Industry reaction as unemployment falls to 42-year low

Despite fears that a combination of a consumer squeeze and Brexit uncertainty is damaging the economy, the UK labour market continues to perform strongly, according to official figures released today.

The figures published by the Office for National Statistics this morning show that unemployment continued to fall in the three months to June. The drop of 57,000 means that the jobless rate now stands at 4.4% – its lowest since 1975. At 75.1% the proportion of those of working age in work is the highest it has been since 1971.

Kevin Green, CEO at the Recruitment & Employment Confederation, said today’s figures indicated that the UK jobs market “is continuing to perform beyond expectations as job creation remains strong and employment is at a record high”.
However, referring to figures indicting that the number of EU nationals working in the UK had risen by 5.6% in the three months to June 2017 compared to a 12.1% rise in the same three-month period in 2016 and 15.1% in 2015, he noted “the UK is becoming a less popular destination for EU workers”.

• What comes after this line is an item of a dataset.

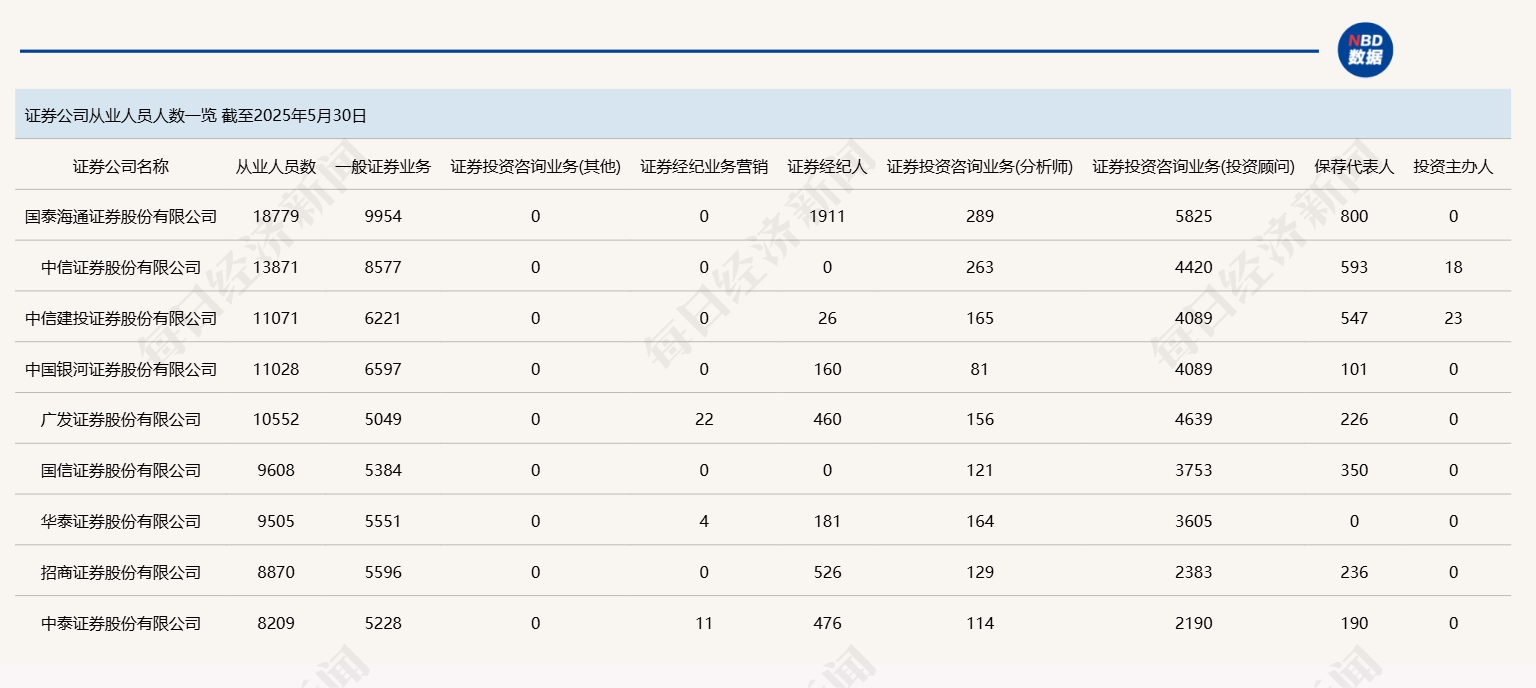1536x688 pixels.
Task: Click 华泰证券股份有限公司 company name
Action: [121, 522]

The number of EU nationals working in the UK is increasing, but at a much slower rate than any time in the last three years. Employers are struggling to find people to fill roles in engineering, construction and health, so there is an increasing risk that new jobs will go unfilled,” Green continued.

David Clift, HR director at totaljobs was upbeat, describing today’s fall in the unemployment rate as “the latest testament to the strength of the UK’s job market.

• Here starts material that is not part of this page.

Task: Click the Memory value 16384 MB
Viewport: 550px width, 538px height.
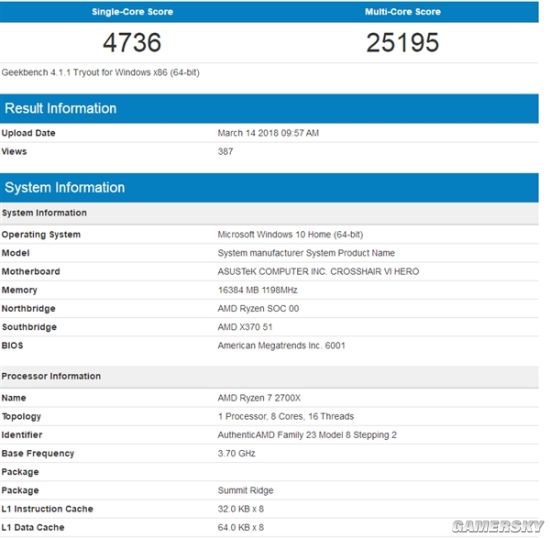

“Looking ahead, there is cause for continued optimism. Having repeatedly defied fears of increased unemployment in the wake of political turmoil, the job market has remained robust.”

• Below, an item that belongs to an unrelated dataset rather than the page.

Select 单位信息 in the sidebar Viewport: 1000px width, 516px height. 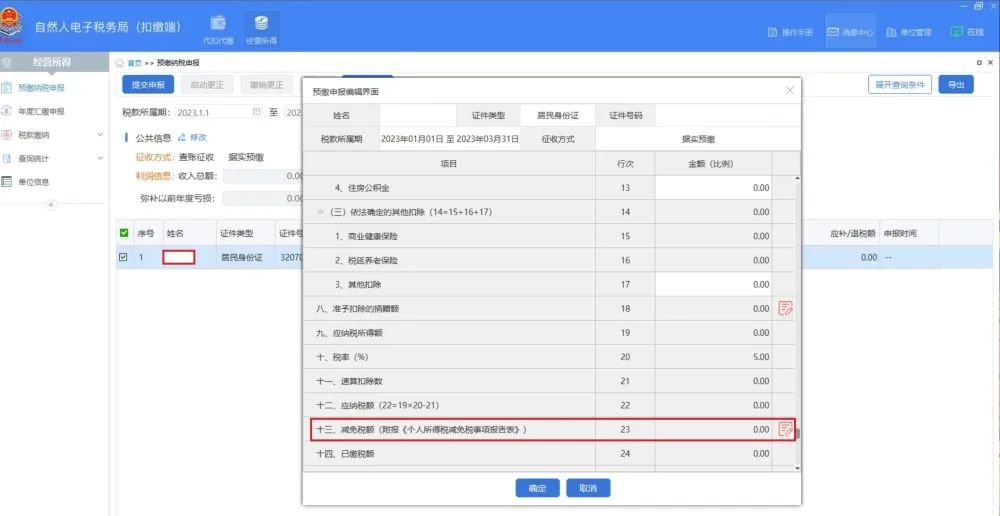[33, 182]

Clift said data from totaljobs indicated certain sectors were performing particularly well. Catering and hospitality vacancies had seen 68% year-on-year growth in July, public sector ands services 38% growth, and not-for-profit/charities was up 25%. “Employers are continuing to hire,” said Clift.

However, David Morel, managing director of the London-based recruiter Tiger Recruitment, said the reality of the labour market on the ground belied the official statistics. “The headline figures shout growth and stability, and yet there’s a huge amount of uncertainty on the ground, particularly due to Brexit. This was also keeping the temporary market strong,” he said. 

“The permanent jobs market remains remarkably strong but there is a feeling among many employers that we are teetering on the edge of a cliff. While employers are anxious, fewer employees are also now looking for work,” Morel continued. 

“The unemployment rate hasn’t been this low for over 40 years, and yet the economy is spluttering and employers are anxious. At some point soon, you sense the tide could turn,” he added. 

Others in the sector struck a more optimistic note. Carla Fern, operations director at recruitment software provider Recruitive Software, said the company had seen a surge of job adverts from manufacturers in July.

Lee Biggins, founder and managing director of CV-Library, said: “It’s extremely positive to see that employment rates are continuing to rise.”

Biggins said the job board’s own data confirmed the positive picture painted by the official statistics. This data indicated that “organisations in some of the UK’s key industries are remaining confident and continuing to invest in their workforce, with the manufacturing, charity, automotive and social care sectors all seeing an impressive increase in job vacancies last quarter”. 

He added: “This is particularly good given that some of these sectors were predicted to be hit hardest by Brexit.”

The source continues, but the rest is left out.